Now the payoff: we kill the primary and watch the cluster heal itself with no human intervention.

Redis Sentinel failover flow: primary dies, Sentinels detect it, quorum agrees, a replica is promoted, clients re-resolve, the old primary rejoins as a replica

Before: note the current primary

redis-cli -p 26379 sentinel get-master-addr-by-name mymaster
# 1) "10.100.100.101"   (redis-sv01)
# 2) "6379"

Seed a key so we can prove data survives the failover:

redis-cli -h 10.100.100.101 -a ChangeMe_RedisPass --no-auth-warning set ha:canary before-failover
# OK

Trigger an unplanned failover

Simulate a real server death — hard-stop the primary. On a hypervisor that's a force-stop; on a cloud VM, a power-off. (Stopping the service, sudo systemctl stop redis-server, simulates a process crash and works just as well for the test.)

What happens, in order:

Each Sentinel stops getting replies from redis-sv01.
After down-after-milliseconds (5 s) they mark it subjectively down.
Quorum (2 of 3) agree → objectively down.
The Sentinels elect a leader (majority, 2 of 3) which runs the failover: it picks the most up-to-date replica, promotes it with REPLICAOF NO ONE, and reconfigures the other replica to follow the new primary.

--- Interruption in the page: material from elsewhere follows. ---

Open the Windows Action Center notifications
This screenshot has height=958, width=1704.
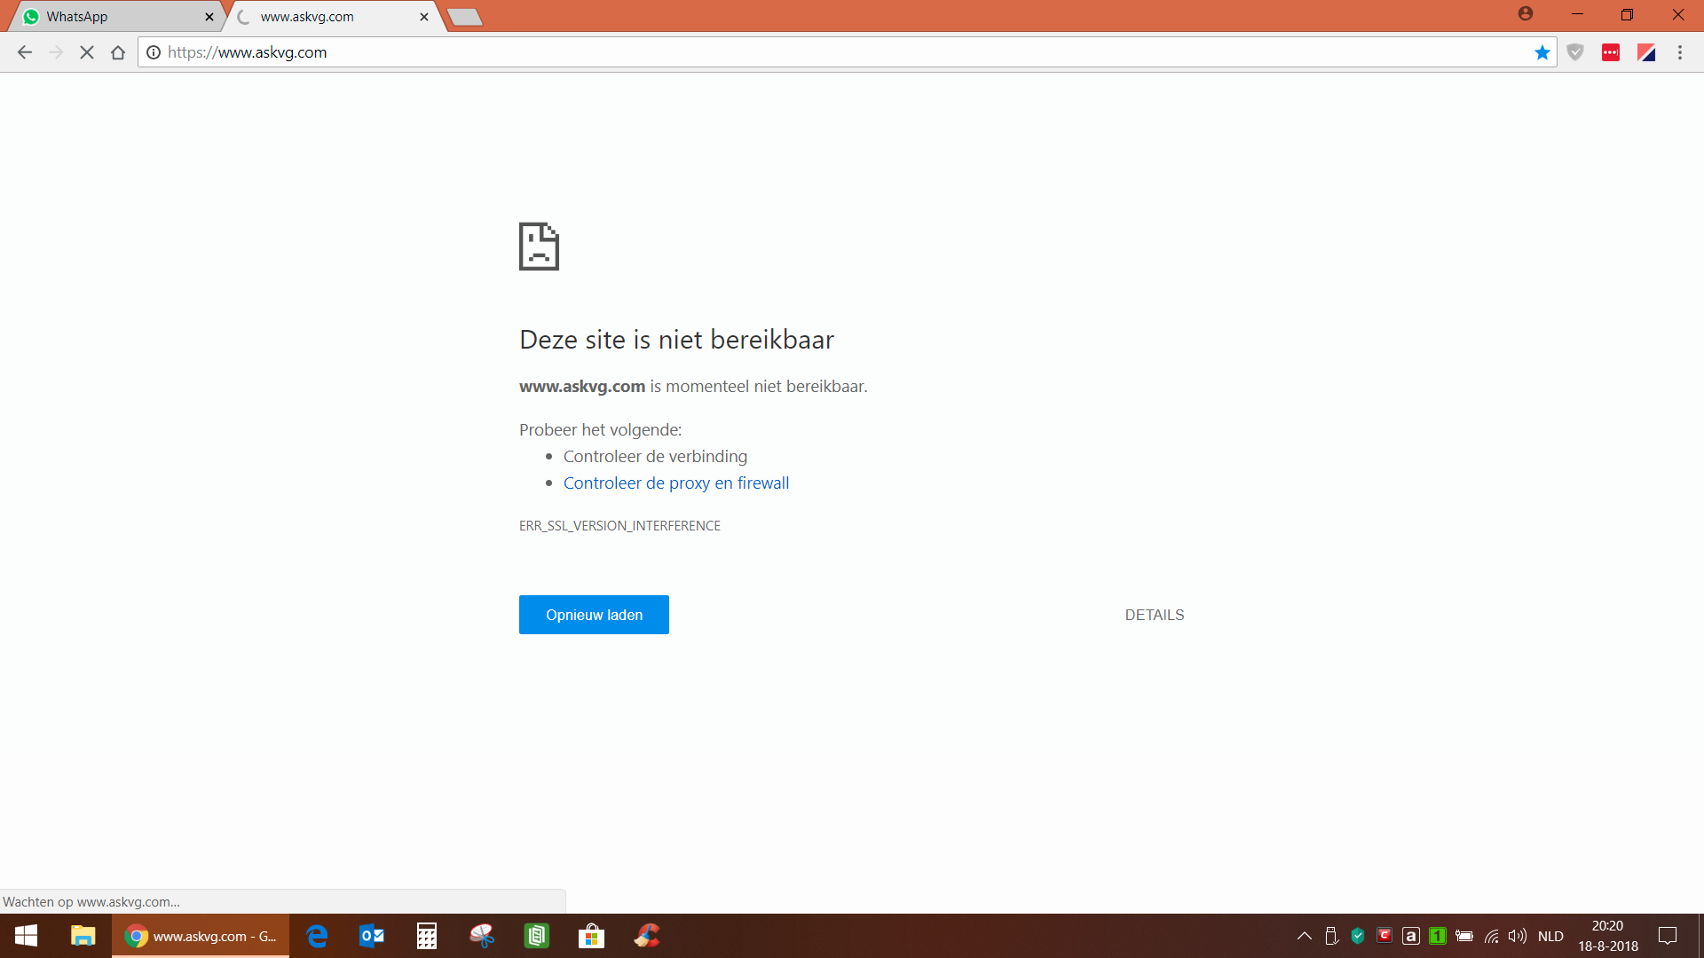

After: confirm automatic recovery

Within a few seconds, ask Sentinel again:

redis-cli -p 26379 sentinel get-master-addr-by-name mymaster
# 1) "10.100.100.103"   (redis-sv03 — promoted)
# 2) "6379"

The canary key is present on the new primary, and it accepts writes:

redis-cli -h 10.100.100.103 -a ChangeMe_RedisPass --no-auth-warning get ha:canary
# -> "before-failover"
redis-cli -h 10.100.100.103 -a ChangeMe_RedisPass --no-auth-warning set ha:after written-to-new-primary
# -> OK

Check the new primary's replication view:

redis-cli -h 10.100.100.103 -a ChangeMe_RedisPass --no-auth-warning info replication

role:master
connected_slaves:1
slave0:ip=10.100.100.102,port=6379,state=online,offset=20838,lag=0

Any client pointed at the Sentinels the whole time followed the switch automatically.

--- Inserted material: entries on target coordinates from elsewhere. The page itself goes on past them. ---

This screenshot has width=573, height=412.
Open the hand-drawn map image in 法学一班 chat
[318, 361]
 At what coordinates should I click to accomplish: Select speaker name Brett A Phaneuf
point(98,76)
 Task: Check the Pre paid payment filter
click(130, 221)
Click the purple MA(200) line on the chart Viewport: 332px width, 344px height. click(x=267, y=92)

Recovery: the old primary rejoins

Start redis-sv01 again. It boots believing it is a master — but the Sentinels immediately reconfigure it: they rewrite its replicaof to point at the new primary, and it rejoins as a replica:

redis-cli -h 10.100.100.101 -a ChangeMe_RedisPass --no-auth-warning info replication

role:slave
master_host:10.100.100.103
master_link_status:up

Three members again — one primary, two replicas — and the row written during the outage is present everywhere. That is a self-healing Redis cluster: automatic failover and automatic recovery, with the client none the wiser.

Optional: a planned switchover

There is no first-class "switchover" verb like some databases have, but you can trigger a controlled failover for maintenance — it promotes a replica immediately, without waiting for a timeout:

redis-cli -p 26379 sentinel failover mymaster

Use it to move the primary role off a node you need to patch or reboot.